Ripartire dalle funzioni delle istituzioni regionali
Riflettere sulle funzioni che i consigli regionali devono svolgere è la base per un loro ripensamento. Giorgio Macciotta pone l'accento sulla funzione di legislazione-programmazione delle regioni.
Il problema del bilanciamento si pone ormai per tutti i livelli, a partire dai consigli comunali che hanno perso qualsiasi funzione di rappresentatività della comunità di riferimento. Per le Regioni occorre interrogarsi, in modo specifico, sulle funzioni che esse debbono svolgere. Se, come sembrerebbe dover essere dal modello costituzionale che condivido, devono essere prevalentemente soggetti di legislazione-programmazione, il ruolo del Consiglio e della discussione trasparente sulle finalità delle leggi e sulla strumentazione che esse predispongono diviene centrale. Basta pensare alle questioni censurate dalla Corte Costituzionale sulle coperture della finanziaria e sulla "tassa sul lusso" per comprendere come un Consiglio minimamente responsabile non avrebbe dovuto farle passare.
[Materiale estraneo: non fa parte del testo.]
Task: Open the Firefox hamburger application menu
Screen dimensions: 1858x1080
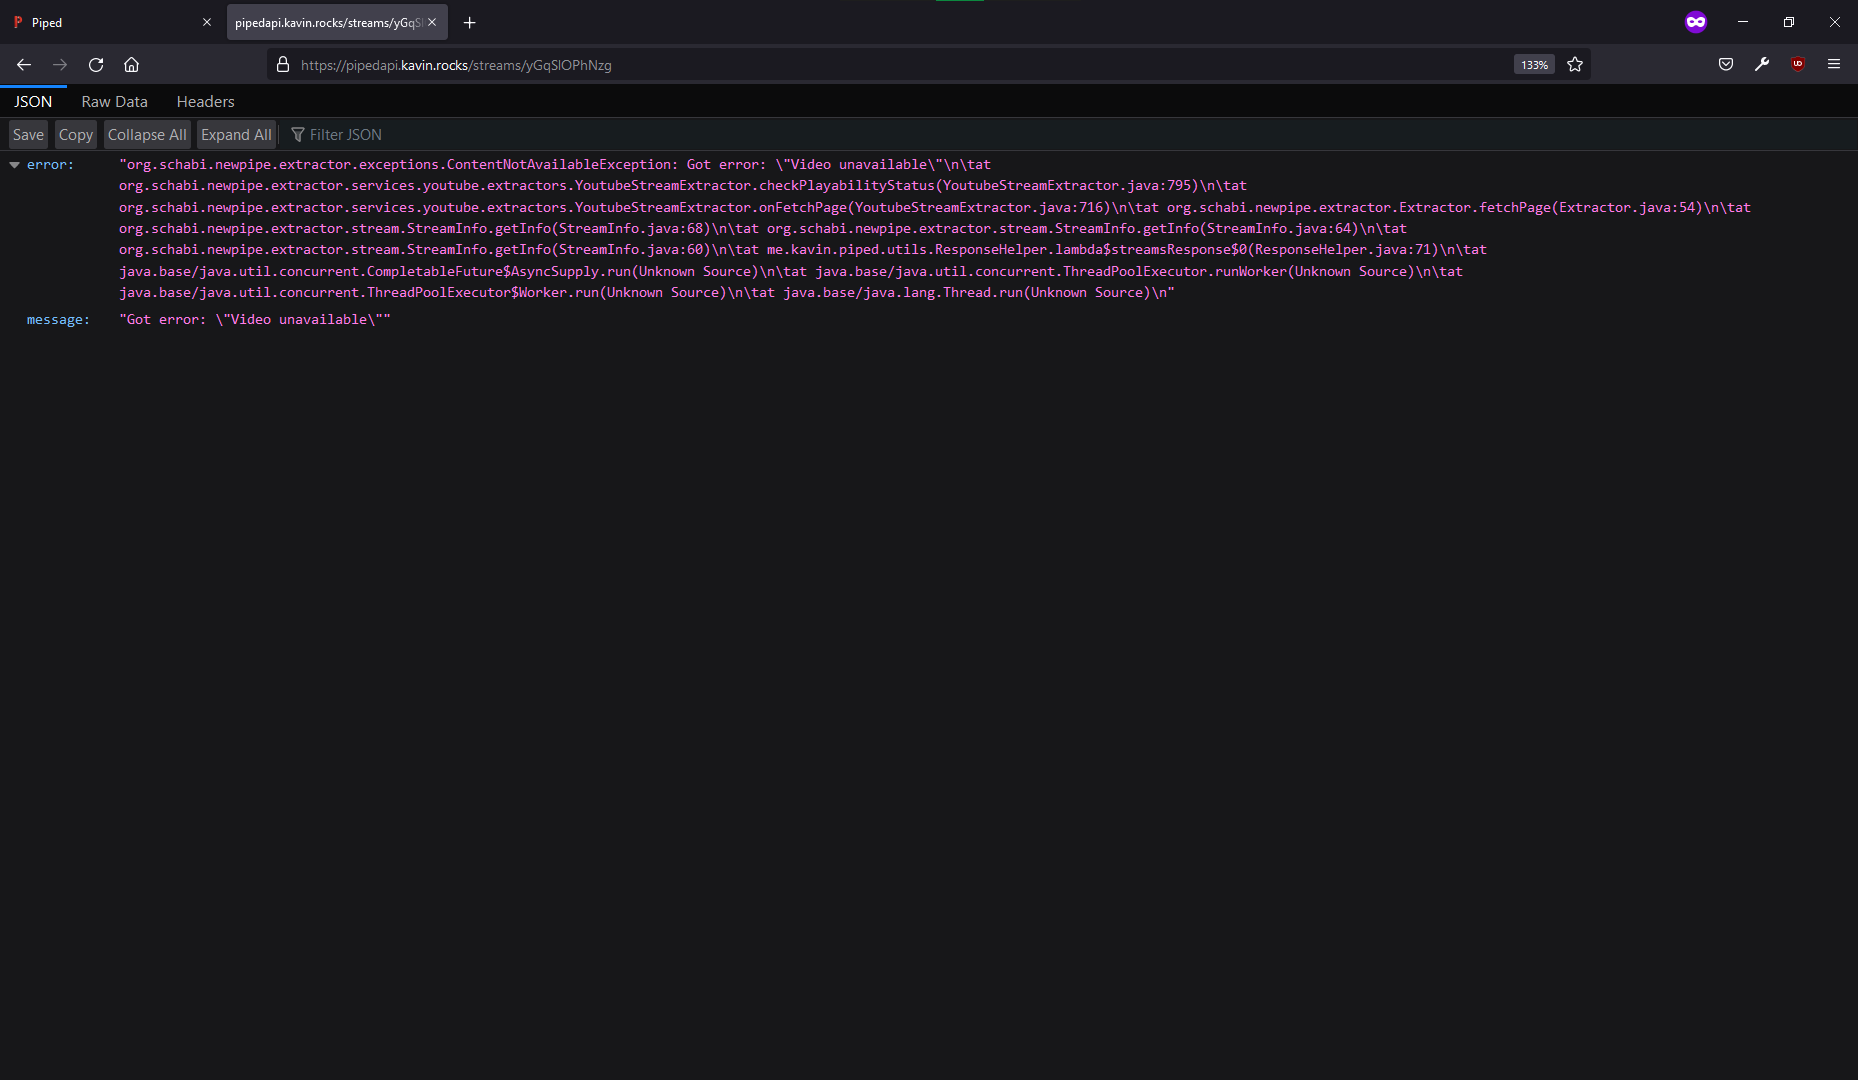Action: pos(1835,64)
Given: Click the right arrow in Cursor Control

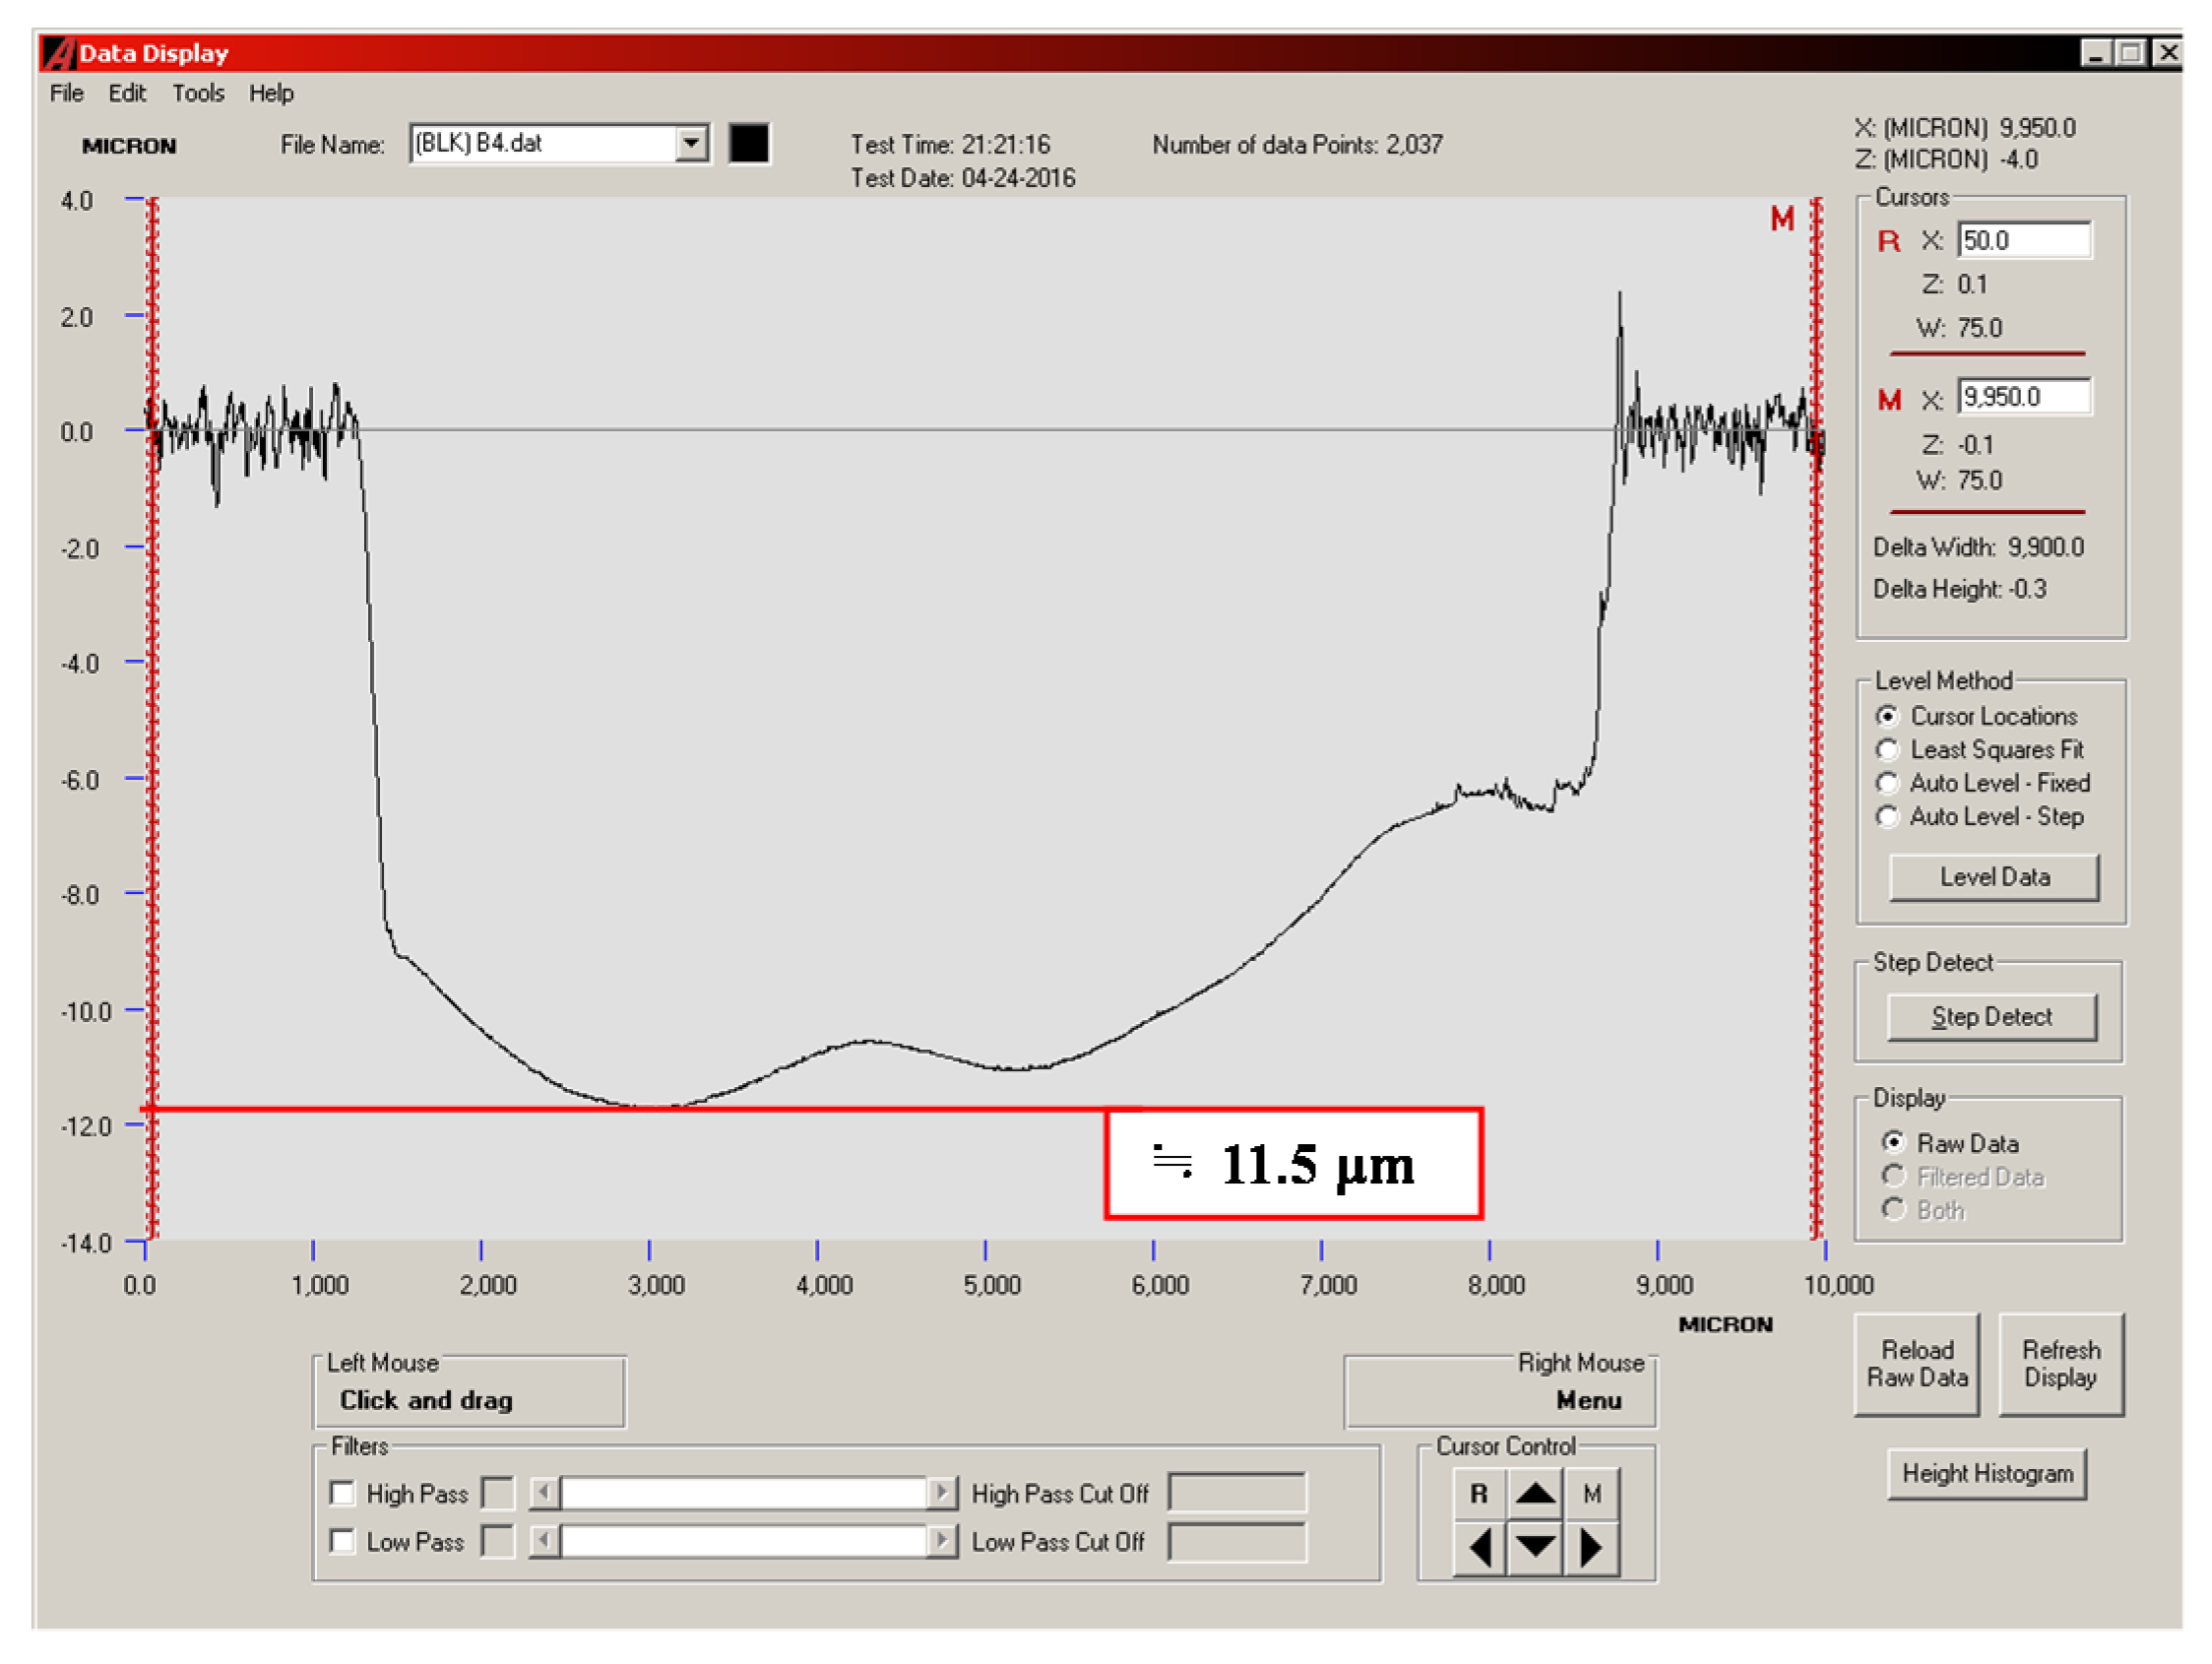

Non si tratta di tornare ad un parlamentarismo ottocentesco ma di costruirne uno moderno. Io aggiungerei anche che nel modello regionale attuale che assegna alla regione fondamentali ruoli gestionali e che, come nel modello Lombardia, può escludere non solo il Consiglio ma anche la Giunta dai compiti di decisione delegandoli ad una SPA i cui amministratori sono per statuto nominati dal Presidente ed a lui rispondono, il fatto che il Presidente possa durare per 20 anni è inquietante.